>> START

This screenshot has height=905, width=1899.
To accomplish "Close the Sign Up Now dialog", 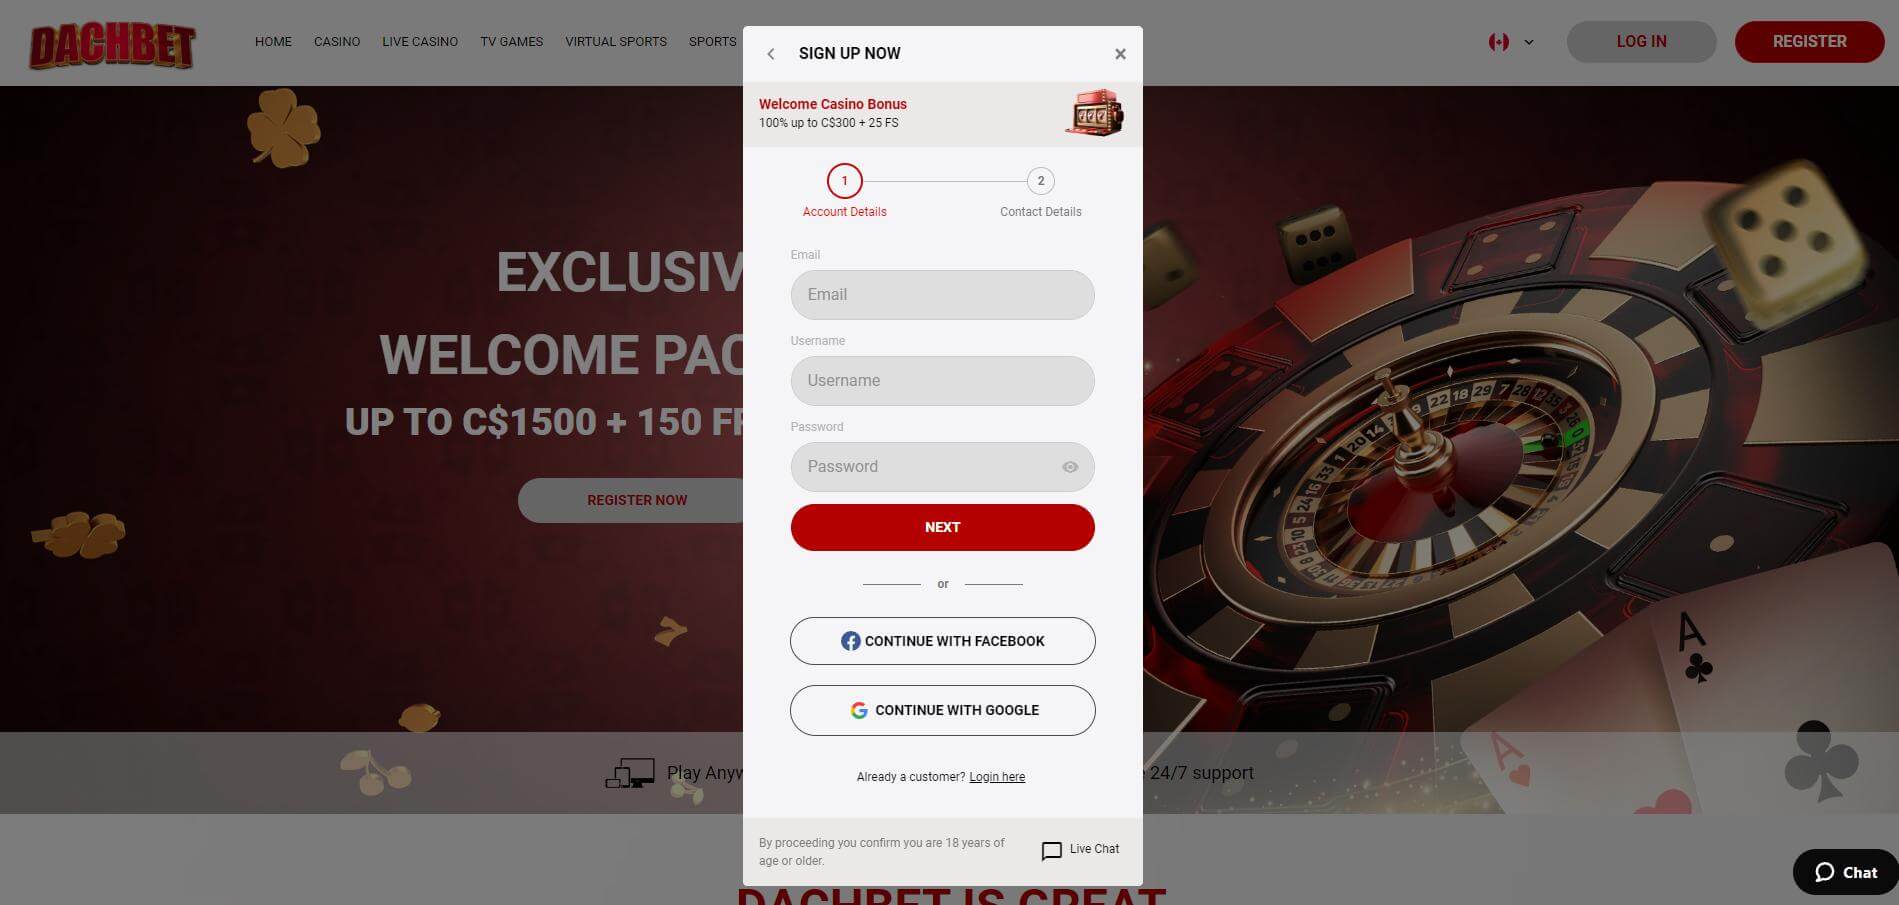I will 1120,54.
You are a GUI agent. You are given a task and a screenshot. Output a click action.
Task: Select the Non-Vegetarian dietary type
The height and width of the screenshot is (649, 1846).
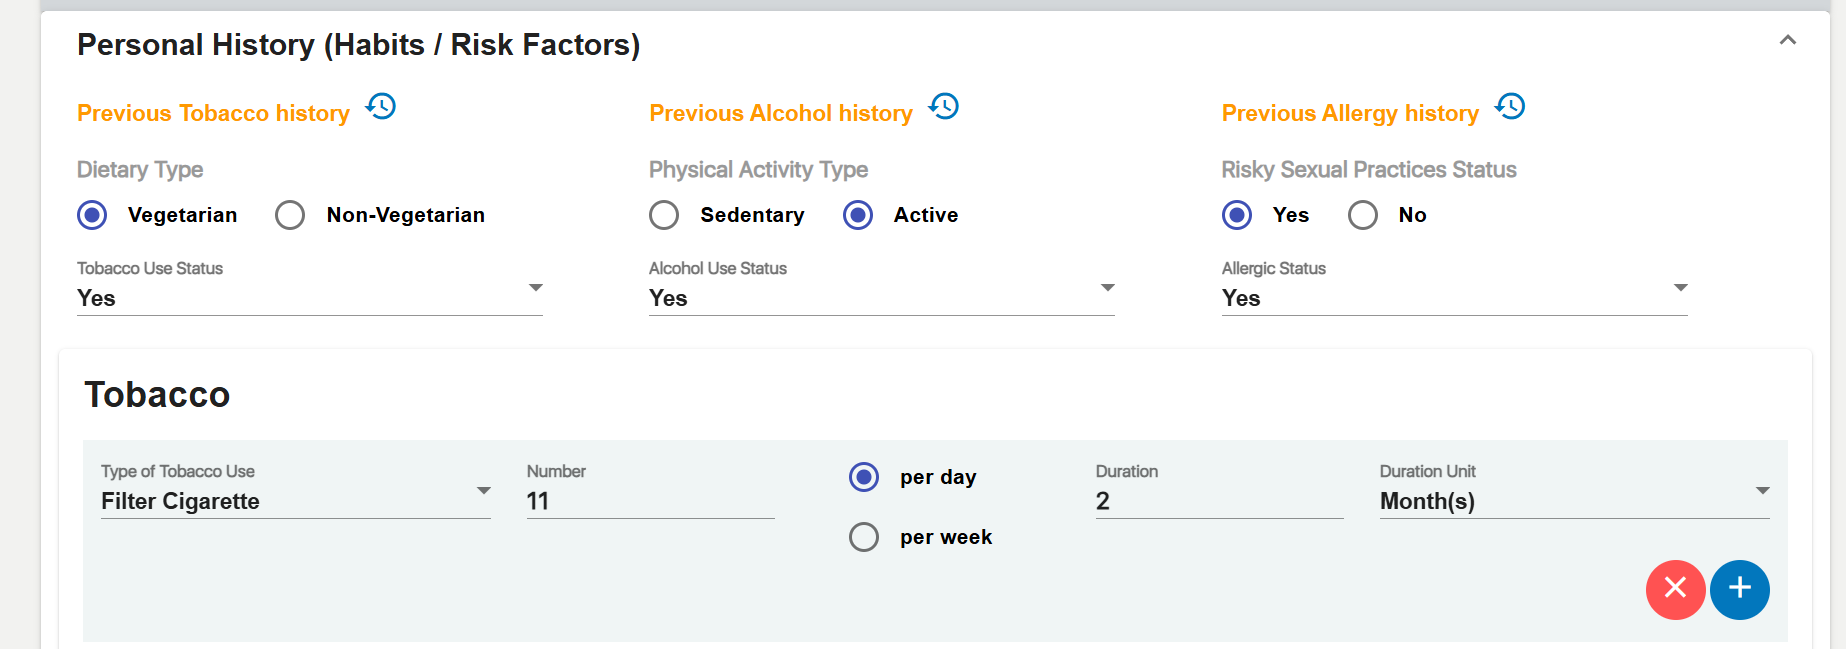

>> END

-- TASK DIRECTIONS --
Copy out the entries from the line containing "You are a GUI" through the end, with both ends included, and leave out the pictures.

-- TASK SOLUTION --
You are a GUI agent. You are given a task and a screenshot. Output a click action.
Task: Select the Non-Vegetarian dietary type
The height and width of the screenshot is (649, 1846).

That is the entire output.